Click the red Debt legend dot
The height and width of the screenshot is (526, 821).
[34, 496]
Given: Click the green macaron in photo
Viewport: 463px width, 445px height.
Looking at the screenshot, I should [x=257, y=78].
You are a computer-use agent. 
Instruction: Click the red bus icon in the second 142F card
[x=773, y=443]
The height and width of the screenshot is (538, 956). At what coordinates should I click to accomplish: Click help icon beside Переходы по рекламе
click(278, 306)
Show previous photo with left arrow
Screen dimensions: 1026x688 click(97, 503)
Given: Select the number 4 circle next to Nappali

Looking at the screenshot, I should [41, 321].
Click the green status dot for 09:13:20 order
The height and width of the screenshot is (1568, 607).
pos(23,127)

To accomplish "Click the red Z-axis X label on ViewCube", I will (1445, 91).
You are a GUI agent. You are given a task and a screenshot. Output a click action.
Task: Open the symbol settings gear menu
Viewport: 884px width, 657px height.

————

__STATED PROBLEM__: Please print every item above again, keeping each line identical and in the same order.

__RESULT OF THE EXERCISE__:
Click the red Debt legend dot
The height and width of the screenshot is (526, 821).
[34, 496]
Given: Click the green macaron in photo
Viewport: 463px width, 445px height.
Looking at the screenshot, I should [x=257, y=78].
You are a computer-use agent. 
Instruction: Click the red bus icon in the second 142F card
[x=773, y=443]
The height and width of the screenshot is (538, 956). At what coordinates should I click to accomplish: Click help icon beside Переходы по рекламе
click(278, 306)
Show previous photo with left arrow
Screen dimensions: 1026x688 click(97, 503)
Given: Select the number 4 circle next to Nappali

Looking at the screenshot, I should [41, 321].
Click the green status dot for 09:13:20 order
The height and width of the screenshot is (1568, 607).
pos(23,127)

To accomplish "Click the red Z-axis X label on ViewCube", I will (1445, 91).
You are a GUI agent. You are given a task and a screenshot. Output a click action.
Task: Open the symbol settings gear menu
Viewport: 884px width, 657px height.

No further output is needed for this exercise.